The opinion was written by Stuart Duncan Kyle, a Trump appointee who was confirmed on a party line vote. Some pundits and Senators were concerned that his prior work on religious liberty issues might lead to bias on the bench. However, those concerns were clearly unwarranted in this case. I also like Judge Kyle because he uses the "cleaned up" parenthetical which I have started using in my own writing.

While it is fun to revel in the sheer silliness of this opinion, it does raise an important question. The trial court had warned the Plaintiff that he was in danger of being sanctioned under Rule 11. However, if the Court never had subject matter jurisdiction to begin with, did it have the power to impose sanctions? 

As it turns out, the Supreme Court has answered this question. A court which lacks subject matter jurisdiction may impose Rule 11 sanctions, although it may not find a party in civil contempt.

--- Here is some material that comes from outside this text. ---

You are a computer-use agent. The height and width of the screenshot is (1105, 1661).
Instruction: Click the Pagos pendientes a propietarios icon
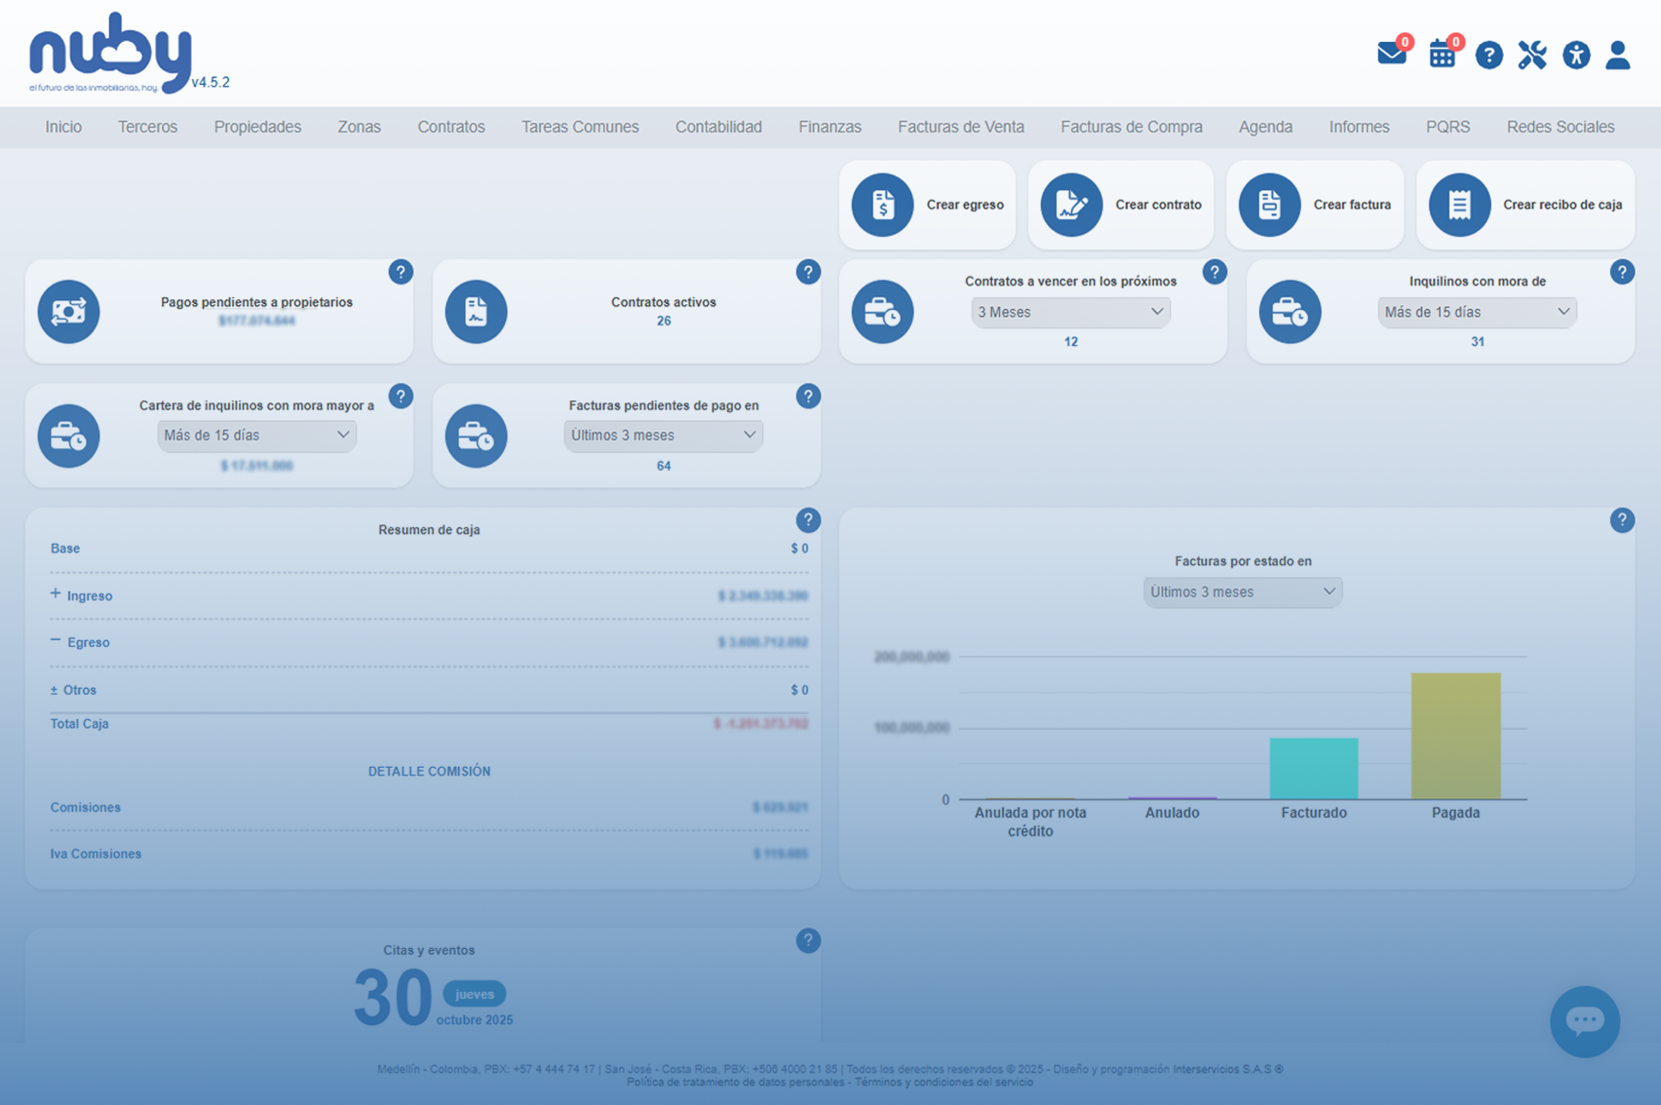tap(68, 312)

The Court explained:
A final determination of lack of subject-matter jurisdiction of a case in a federal court, of course, precludes further adjudication of it. But such a determination does not automatically wipe out all proceedings had in the district court at a time when the district court operated under the misapprehension that it had jurisdiction.
***
An imposition of a Rule 11 sanction is not a judgment on the merits of an action. Rather, it requires the determination of a collateral issue: whether the attorney has abused the judicial process, and, if so, what sanction would be appropriate. Such an order implicates no constitutional concern because it does not signify a district court's assessment of the legal merits of the complaint. It therefore does not raise the issue of a district court adjudicating the merits of a "case or controversy" over which it lacks jurisdiction. (cleaned up)
 Willy v. Coastal Corp., 503 U.S. 131, 137, 138 (1992).